Some development banks worsen debt burdens
Namibia has a loan facility of nearly N$4 billion at the African Development Bank.
World Bank president David Malpass has chided other development banks for lending too quickly to heavily indebted countries, saying some were helping worsen already-challenging debt situations.
Malpass said at a World Bank-International Monetary Fund debt forum in Washington that the Asian Development Bank, the African Development Bank (AfDB), and the European Bank for Reconstruction and Development were contributing to debt problems.
"We have a situation where other international financial institutions and to some extent development finance institutions as a whole, certainly the official export credit agencies, have a tendency to lend too quickly and to add to the debt problem of the countries," Malpass said.
He said the Asian Development Bank was "pushing billions of dollars" into a fiscally challenging situation in Pakistan while the AfDB was doing the same in Nigeria and South Africa.
Namibia
Namibia planned to deploy N$1.1 billion for project financing as part of its nearly N$4-billion loan at the AfDB in the 2019/20 fiscal year, finance minister Calle Schlettwein said in his budget speech last March. The remaining N$2.9 billion under AfDB funding will be utilised over the next two years, Schlettwein said at the time.
In his mid-year budget review statement in October, Schlettwein said total debt for 2019/20 was expected to remain at the budgeted level of 48.9% of gross domestic product (GDP).

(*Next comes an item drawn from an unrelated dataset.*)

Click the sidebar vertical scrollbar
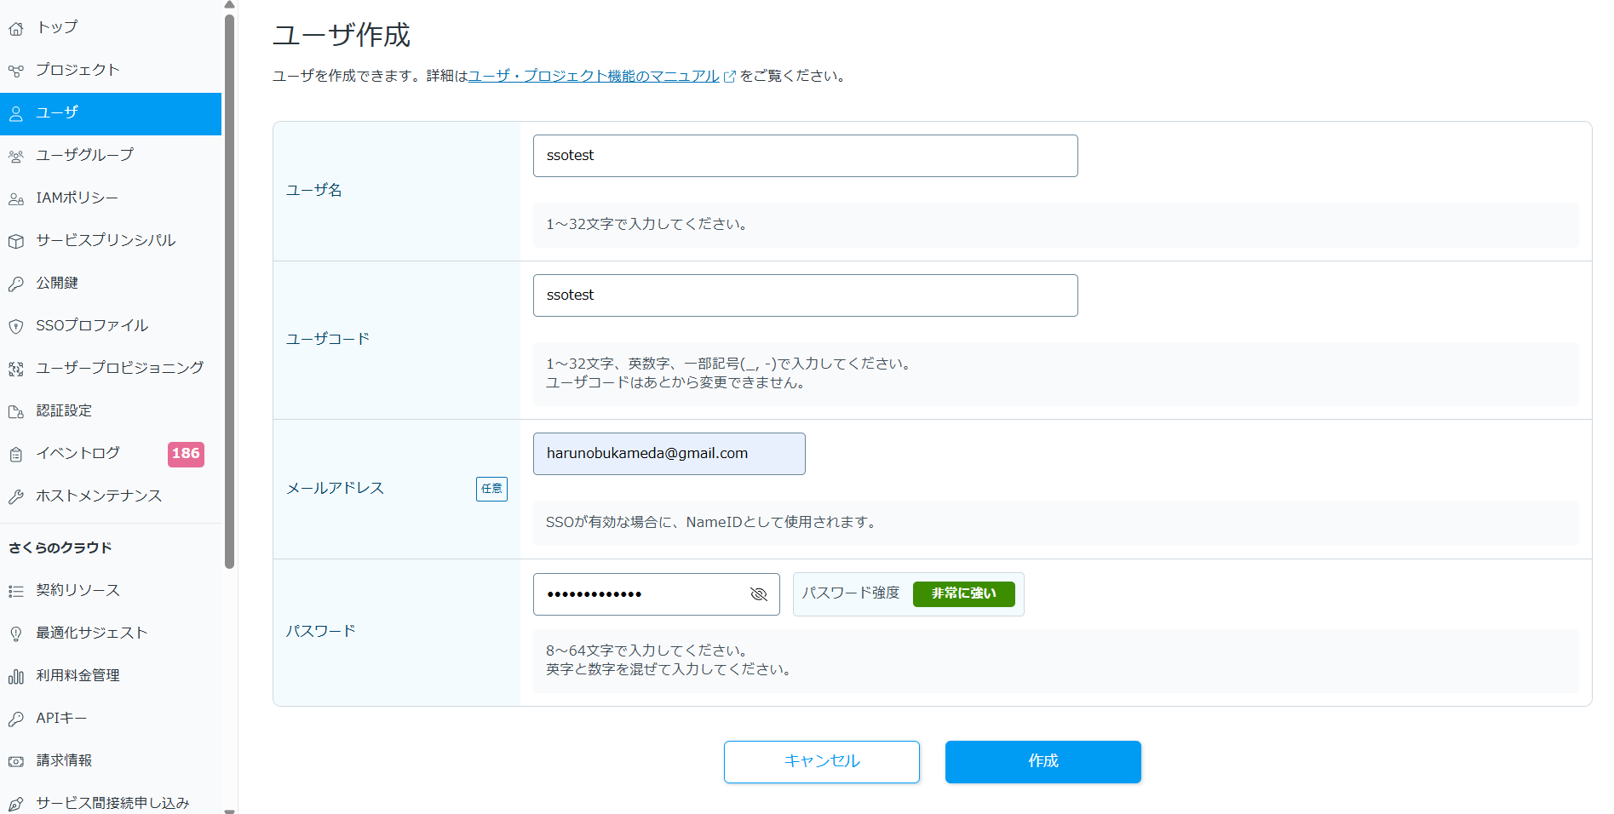Screen dimensions: 1614x814 229,289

Total debt was expected to increase to 51% of GDP in 2020/21 and to 53.1% of GDP by 2022/23, he said.
China
The Asian Development Bank in December approved US$1.3 billion in loans for Pakistan, including US$1 billion for immediate budget support to shore up the country's public finances and US$300 million to help reform the country's energy sector.
The loans came as the country is struggling with billions of US dollars in debt to China from Belt and Road infrastructure projects, which helped cause Pakistan to turn to the IMF for a US$6 billion loan programme in 2019.

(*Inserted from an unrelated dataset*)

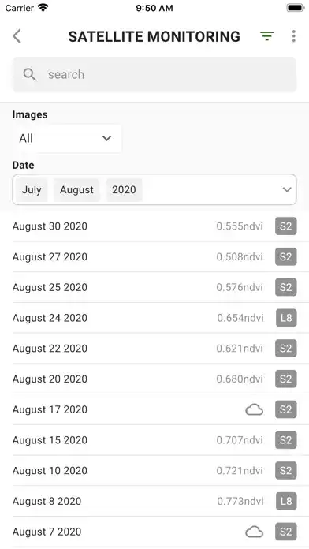Open the August 22 2020 entry
Viewport: 309px width, 549px height.
[x=155, y=349]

Malpass said there needed to be more coordination among international financial institutions to coordinate lending and maintain high standards of transparency.
"And so we have a very real problem of the IFIs themselves adding to the debt burden and, and there's pressure then I think on the IMF to sort through it and look at the best interest for the country," he said.
Malpass also said that the new Beijing-led Asian Infrastructure Investment Bank was seeking to develop lending standards that were equal to those of the World Bank and was causing fewer problems than some of the more traditional development lenders.
Although China often gets blamed for burdening some developing economies through Belt and Road, Malpass said the country was looking for ways to bring its debt contracts in line with international norms.
Improve transparency
One way to do this is to improve transparency in lending contracts, to eliminate non-disclosure clauses that have hidden liens and contingent liabilities that could hamper economic growth.
In an interview, Malpass cited liens against Angola's oil revenues associated with Chinese debt that were hidden by non-disclosure agreements, convenient for politicians and contractors.
"Let the people of the country see what the terms of the debt are as their government makes commitments," Malpass said.
The World Bank's fund for the poorest countries, the International Development Association, is implementing a new set of lending rules on 1 July as it unlocks a new round of funding expected to make some US$85 billion in loans and grants available.
These are aimed at setting new standards for transparency and require coordination with other multilateral lenders working with the same country. – Own report and Nampa/Reuters
Malpass said at a World Bank-International Monetary Fund debt forum in Washington that the Asian Development Bank, the African Development Bank (AfDB), and the European Bank for Reconstruction and Development were contributing to debt problems.
"We have a situation where other international financial institutions and to some extent development finance institutions as a whole, certainly the official export credit agencies, have a tendency to lend too quickly and to add to the debt problem of the countries," Malpass said.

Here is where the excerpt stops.